:: What to do ::
With the line that contains "CONSTRUCTII (595, 2487)" as the first line, output exactly every line through the end of the material.
-- Data listing follows --
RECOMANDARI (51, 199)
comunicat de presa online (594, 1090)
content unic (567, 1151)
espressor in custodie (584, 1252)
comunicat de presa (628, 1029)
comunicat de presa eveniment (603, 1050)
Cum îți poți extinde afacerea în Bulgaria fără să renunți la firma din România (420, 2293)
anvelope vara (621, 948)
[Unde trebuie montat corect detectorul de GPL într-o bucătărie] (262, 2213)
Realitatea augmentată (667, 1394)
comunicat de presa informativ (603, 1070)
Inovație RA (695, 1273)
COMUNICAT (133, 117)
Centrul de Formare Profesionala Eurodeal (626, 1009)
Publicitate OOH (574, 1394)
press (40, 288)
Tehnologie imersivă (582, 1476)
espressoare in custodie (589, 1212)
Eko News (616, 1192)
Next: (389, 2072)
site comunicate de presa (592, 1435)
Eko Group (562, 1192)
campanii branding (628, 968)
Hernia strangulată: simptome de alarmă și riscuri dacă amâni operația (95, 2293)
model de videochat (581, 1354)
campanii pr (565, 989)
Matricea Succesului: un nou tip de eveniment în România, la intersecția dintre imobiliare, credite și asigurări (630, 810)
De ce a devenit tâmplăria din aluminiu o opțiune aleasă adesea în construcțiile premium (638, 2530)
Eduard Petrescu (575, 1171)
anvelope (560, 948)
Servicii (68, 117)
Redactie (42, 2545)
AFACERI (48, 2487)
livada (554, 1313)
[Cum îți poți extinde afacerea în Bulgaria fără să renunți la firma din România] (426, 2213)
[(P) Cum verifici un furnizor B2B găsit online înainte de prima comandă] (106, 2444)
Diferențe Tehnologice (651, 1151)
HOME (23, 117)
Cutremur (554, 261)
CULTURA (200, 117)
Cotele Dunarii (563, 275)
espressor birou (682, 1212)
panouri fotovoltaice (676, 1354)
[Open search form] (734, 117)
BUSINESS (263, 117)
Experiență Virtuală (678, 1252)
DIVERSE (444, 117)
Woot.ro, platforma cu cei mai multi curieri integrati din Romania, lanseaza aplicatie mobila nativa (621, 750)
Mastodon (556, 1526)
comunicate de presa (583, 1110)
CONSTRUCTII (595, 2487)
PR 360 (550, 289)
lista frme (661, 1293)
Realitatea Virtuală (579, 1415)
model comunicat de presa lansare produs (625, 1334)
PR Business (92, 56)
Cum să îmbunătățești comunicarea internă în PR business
-- Data listing concluded --
:: Answer to the exercise ::
CONSTRUCTII (595, 2487)
PR 360 (550, 289)
lista frme (661, 1293)
Realitatea Virtuală (579, 1415)
model comunicat de presa lansare produs (625, 1334)
PR Business (92, 56)
Cum să îmbunătățești comunicarea internă în PR business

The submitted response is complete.